Residuano due ulteriori considerazioni: la prima relativa allo “scandalo”, presso alcuni od anche molti, di un avvenuto ricorso al diritto come strumento risolutivo di una situazione critica, a fronte di presunte altre possibilità di intervento, come se, nella concretezza della vita familiare, non esistessero separazioni e divorzi che ben richiedono presenza di giudici ed avvocati e quantunque poi si precisi che, nel caso specifico, nessuna espulsione è avvenuta. La seconda relativa ad un tono effettivamente peculiare che si notò nella presa di posizione di Enzo Bianchi con riguardo all’emergenza sanitaria, in particolare agli inizi del periodo di quarantena, laddove esclamò che «Un cristiano non sospende la liturgia!» (https://twitter.com/enzobianchi7/status/1233870590278356994) o si chiese: «(…) siamo sicuri che la Chiesa, adottando contro il possibile contagio misure che impediscono liturgie, preghiere e funerali partecipati dalla comunità, sia solidale con chi soffre, ha paura e cerca consolazione?» (https://www.c3dem.it/wp-content/uploads/2020/03/ma-la-chiesa-non-pu%C3%B2-chiudere-e.-bianchi-rep.pdf). La particolarità stava non certo nelle più che legittime esternazioni in sé, ma nel fatto che sembrava trasparire una sorta di preoccupazione per il culto quale dimensione assoluta di riferimento ad ogni costo, ciò che poteva incrinare la predilezione monastica per la celebrazione della vita laica e laicale, liturgica od extraliturgica che sia, nell’assoluta dovuta preminenza alle esigenze dell’amore reciproco, della carità, che ben possono imporre anche la sospensione del rito.

Va tuttavia osservato che, proprio all’interno del sito della Comunità, sono sempre presenti le pagine aggiornate sul suo Fondatore, sulla sua biografia (sia in forma sintetica che estesa, https://www.monasterodibose.it/fondatore/enzo-bianchi) e sulla sua produzione pubblicistica, compresi i commenti che escono il lunedì su “Repubblica” (https://www.monasterodibose.it/fondatore/articoli).

Prosegue il comunicato: «Come leggere con gli occhi della fede questo evento della visita apostolica e delle sue conclusioni, rivelatosi da un lato necessario e, d’altro lato, fonte di sconcerto e di ulteriori sofferenze anche tra di noi fratelli e sorelle di Bose?

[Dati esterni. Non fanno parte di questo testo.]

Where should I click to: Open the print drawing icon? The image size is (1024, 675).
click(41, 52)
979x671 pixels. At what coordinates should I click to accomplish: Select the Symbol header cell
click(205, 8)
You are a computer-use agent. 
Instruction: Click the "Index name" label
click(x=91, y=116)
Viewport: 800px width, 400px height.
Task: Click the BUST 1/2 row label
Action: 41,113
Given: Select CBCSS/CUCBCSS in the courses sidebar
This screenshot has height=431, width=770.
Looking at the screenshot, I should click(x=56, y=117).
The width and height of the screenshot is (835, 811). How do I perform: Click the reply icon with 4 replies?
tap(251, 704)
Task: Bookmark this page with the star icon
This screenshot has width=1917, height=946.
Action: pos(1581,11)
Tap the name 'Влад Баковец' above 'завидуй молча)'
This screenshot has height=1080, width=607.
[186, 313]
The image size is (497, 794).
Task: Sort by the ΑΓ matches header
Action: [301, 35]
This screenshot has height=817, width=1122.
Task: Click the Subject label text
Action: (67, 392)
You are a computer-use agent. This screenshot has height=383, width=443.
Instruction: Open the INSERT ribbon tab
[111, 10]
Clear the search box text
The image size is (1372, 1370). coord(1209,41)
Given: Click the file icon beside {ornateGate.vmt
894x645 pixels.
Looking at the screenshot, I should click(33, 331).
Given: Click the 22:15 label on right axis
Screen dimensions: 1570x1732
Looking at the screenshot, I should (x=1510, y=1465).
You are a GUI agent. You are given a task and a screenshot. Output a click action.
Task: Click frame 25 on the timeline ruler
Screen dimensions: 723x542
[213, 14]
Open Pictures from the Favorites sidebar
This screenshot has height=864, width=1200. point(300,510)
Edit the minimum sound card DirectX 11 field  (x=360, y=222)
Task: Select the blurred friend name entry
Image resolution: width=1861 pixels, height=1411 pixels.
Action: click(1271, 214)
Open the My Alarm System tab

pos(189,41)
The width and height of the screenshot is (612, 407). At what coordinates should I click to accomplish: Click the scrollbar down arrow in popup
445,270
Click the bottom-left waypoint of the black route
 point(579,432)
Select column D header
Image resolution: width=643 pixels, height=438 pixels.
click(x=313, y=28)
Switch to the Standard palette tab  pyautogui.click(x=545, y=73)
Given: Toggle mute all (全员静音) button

Crediamo che la risposta non la si possa trovare nell’attribuire colpe e responsabilità agli uni o agli altri, bensì nella lucida constatazione che “non siamo migliori” e che il Divisore non ci ha risparmiato e noi non abbiamo saputo fronteggiarlo con sufficiente fede, speranza e carità. Sì, “non siamo migliori” non è solamente un adagio che fr. Enzo ha coniato fin dai primi anni della nostra vita a Bose, riprendendolo anche come titolo di un suo libro sulla vita monastica. È invece una realtà che noi da sempre tocchiamo con mano e di cui ora anche voi, amici e ospiti, vi rendete conto con sofferenza. Anche questa crisi che ora è esplosa in modo manifesto, e per tanti di voi in maniera assolutamente inaspettata, ha in verità radici più lontane.»

L’insegnamento che con molta semplicità si può trarre, un ammaestramento peraltro dinamico e mai definitivo, è che il riconoscimento di un carisma personale deve – prescindendo dal caso specifico – evitare qualunque rischio di “latria”, particolarmente perniciosa nella deriva patologica della cosiddetta “papolatria”, dalla quale lo stesso Papa Francesco rifugge come da una peste. È un punto importante, perché il venir meno della riflessione critica sull’attuale momento di Chiesa non si configura come una necessità quasi strategica nel timore di poter pregiudicare gli avanzamenti compiuti, ma come un danno allo stesso progresso della fede pensata e vissuta.

Il comunicato chiude sul «ricominciare un cammino di conversione e di sequela del Signore».

“Ricominciare” è pure verbo non troppo d’uso dentro una storia ecclesiale comune, dove una pretesa fedeltà alla Tradizione ha quasi espunto le cesure di continuità, le ha annebbiate e taciute. Mentre occorre “ricominciare”, come accade agli inizi di ogni giornata, per ognuna ed ognuno di noi.

Ricominciare è difficile, eppure anche molto bello.